Ends are inevitable, and Al knows it. But he also knows they are only ever one part of a story, and it feels beautiful and unsubtle and deeply sweet that Deadwood: The Movie gestures toward an ending by starting with the birth of a baby. Deadwood as a series had no space for children; the town was actively hostile to them. Season one started with Sofia, an orphan, being guarded against murderers and then surviving, mostly because she hardly said anything ever again. Seth Bullock’s son died in season two, and Alma’s pregnancy was not viable. For Deadwood the TV series, growth was about amalgamation and capital and self-invention. No one with inherited wealth survived because of their family names. No one arrived in Deadwood to raise a family. (Except for Martha Bullock, who had to overcome losing her son in the process.) It was a place for the kind of inhuman, merciless growth of money and power that made no space for familial, generational growth.

Deadwood’s legitimacy as part of a state is also the death of that kind of uncontrolled, self-invented, free-for-all expansion. It had been on its way for years — Seth is a U.S. Marshal, a representative of federal authority, and he and Martha have managed to start a new family with three adorable children — but now it is truly gone. The train has come, and more telephones will follow. Deadwood’s independence is over. There is no space for someone like Al anymore, no space for his power and dominance. All anyone can do is shove Hearst in jail for a while to claim a few moments for their own celebration.

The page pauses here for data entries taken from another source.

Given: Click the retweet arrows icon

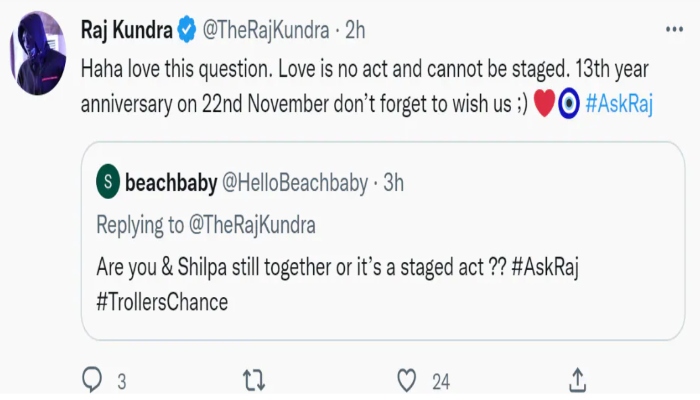Looking at the screenshot, I should (x=255, y=380).
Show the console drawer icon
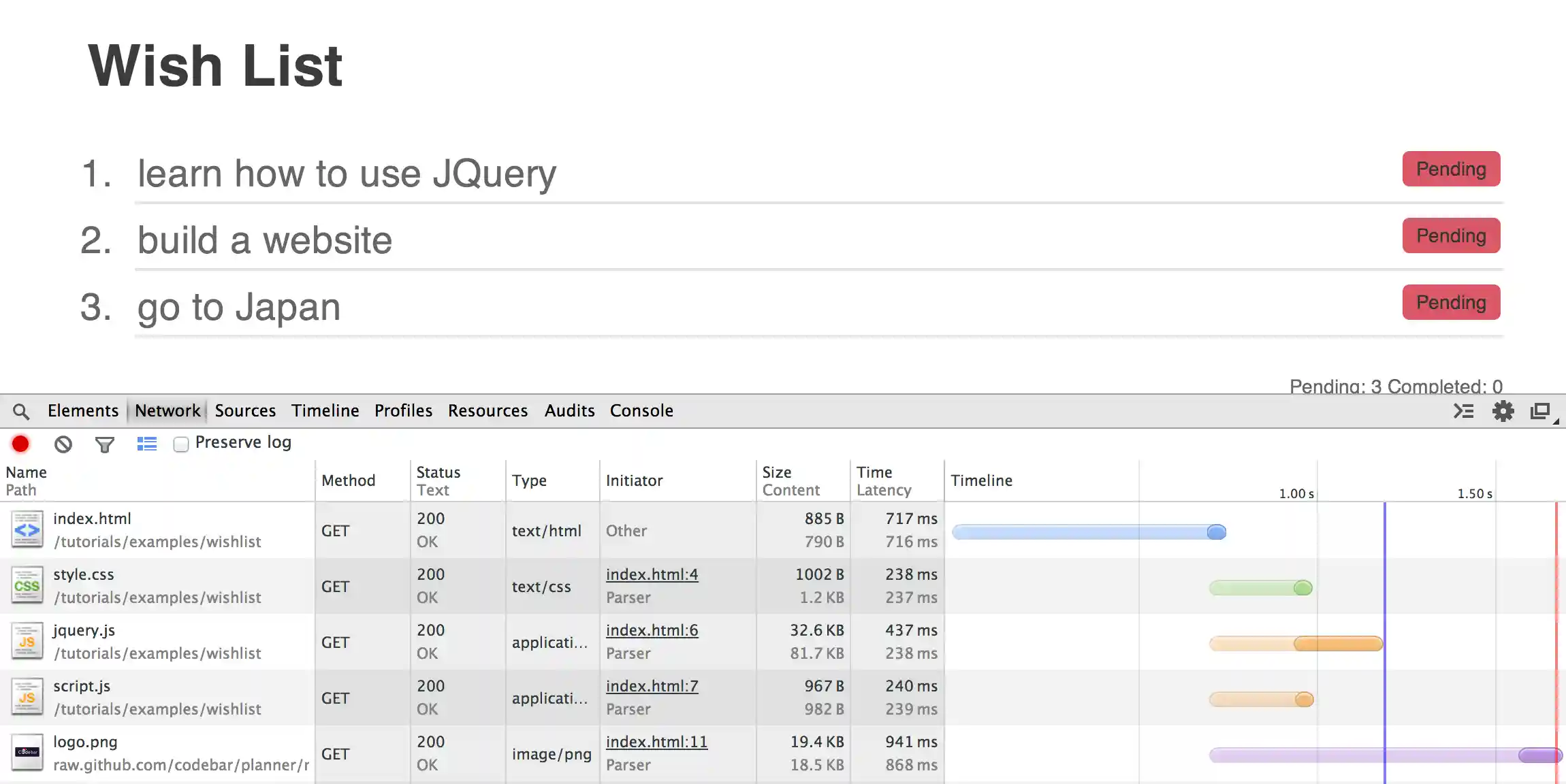This screenshot has width=1566, height=784. point(1463,411)
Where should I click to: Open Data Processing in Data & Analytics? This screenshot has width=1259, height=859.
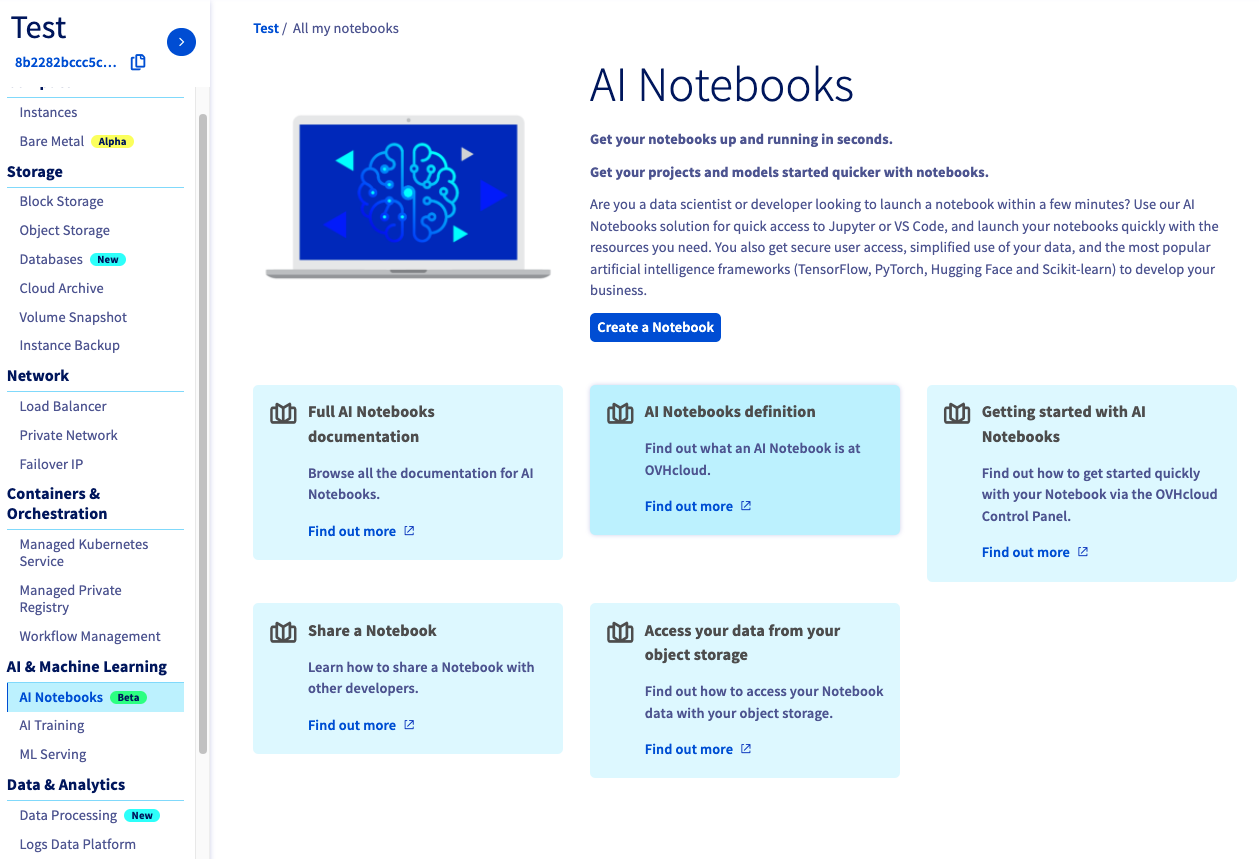coord(68,815)
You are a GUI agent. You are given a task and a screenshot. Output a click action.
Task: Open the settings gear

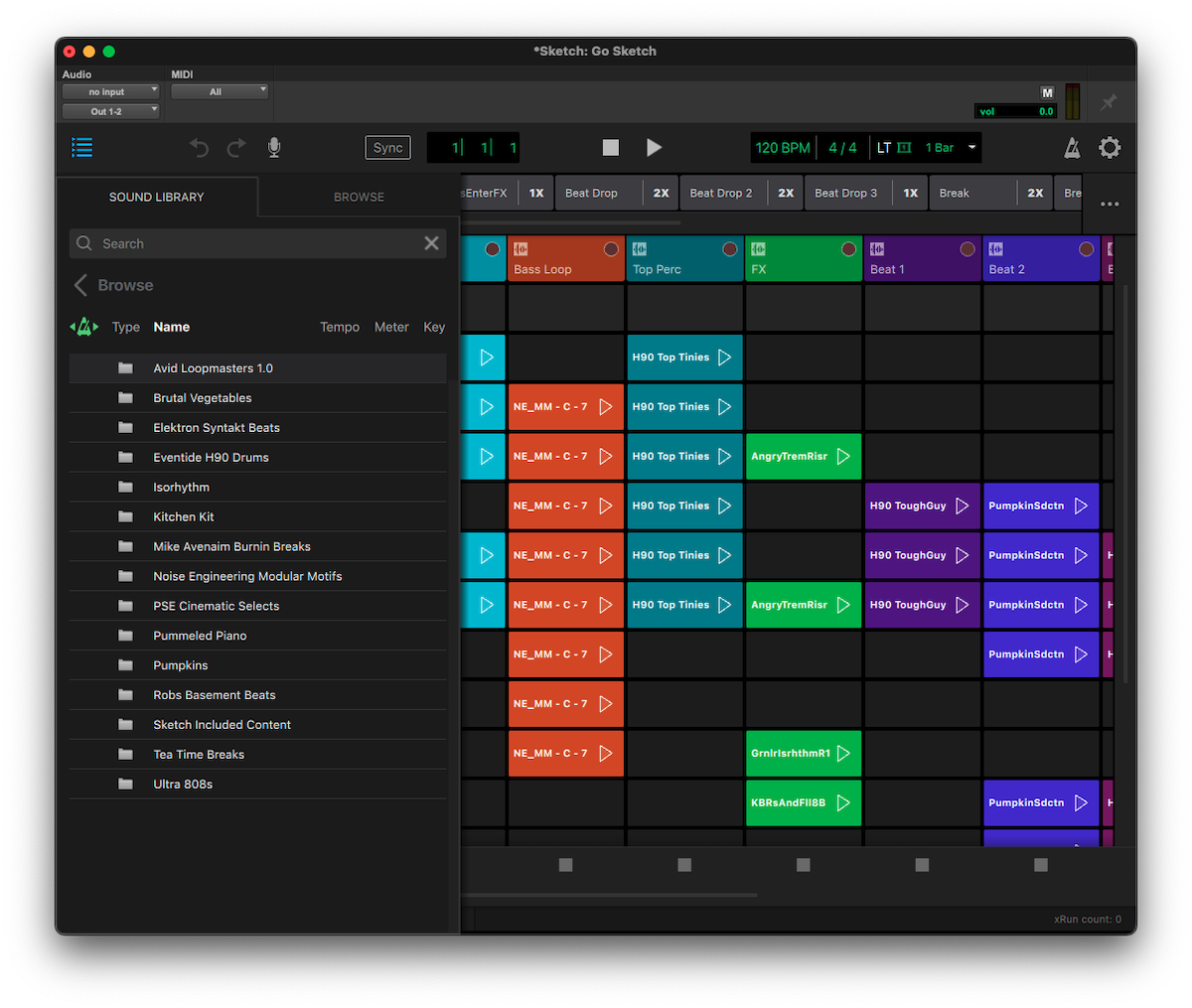point(1110,147)

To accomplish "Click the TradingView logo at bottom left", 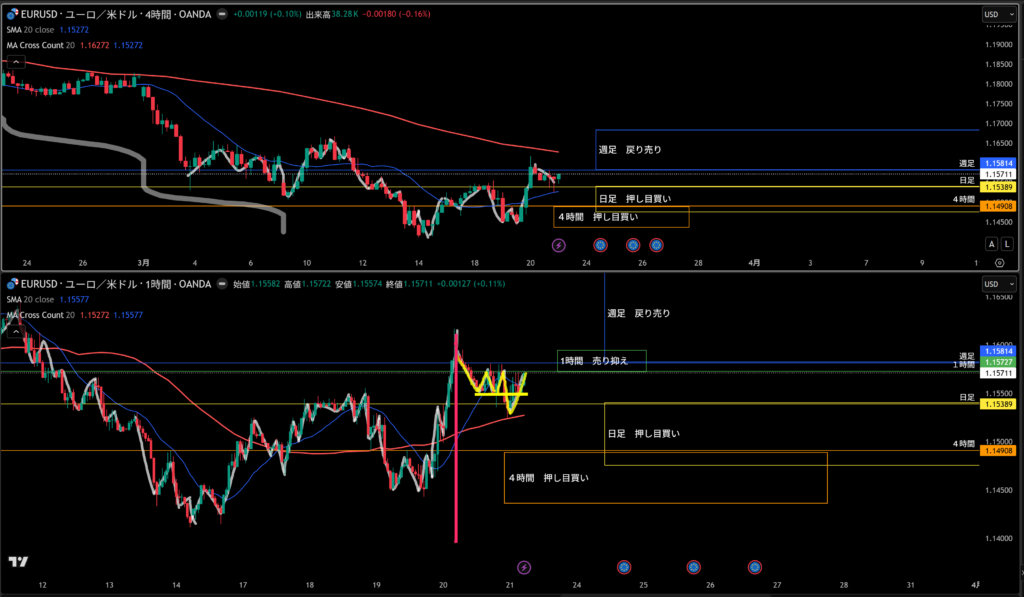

Deaths and ends are inevitable, but beginnings are too. Just as Deadwood becomes legitimate and closes off the last corners of Al’s domain, Trixie becomes legitimate too, finally agreeing to marry Sol so they can make a safe, socially acceptable, stable space for their son. The future Deadwood will not have Al Swearengen, and it won’t have Wu, and eventually it won’t have Seth Bullock, either. But it will have children in it, a truth underlined by that tiny, wrenching moment when Al holds up baby Joshua to inspect him and the baby sneezes into his face.

The future of Deadwood is also Trixie. She’s been under Al’s foot for so many years, so thoroughly crushed under his oppressive weight. In the end, he gives her his saloon, tells her to do what she wants with it, and gives her away at her wedding. She’s simultaneously freed from him and tied to him even more closely once she’s able to love him as a choice rather than for her own survival. She promises she’ll be with him at the end.

Deadwood: The Movie ends just before Al’s death. Deadwood could not exist without him, and to finish with a moment as final and conclusive as Al Swearengen’s dying would be too much, too obvious, too direct. Instead we end with what are probably the final moments of his life, as Trixie recites the Lord’s Prayer. “Our Father, which art in heaven,” she begins. “Let him fucking stay there,” Al concludes. It is a last middle finger to authority, one last chance for Al to assert his dominion over this world before he has to move on to the next. But he knows he’s going, and we do too. Trixie, watching him, wears his striped suit jacket over her wedding dress, literally assuming his mantle. The end has come, but the future rolls on.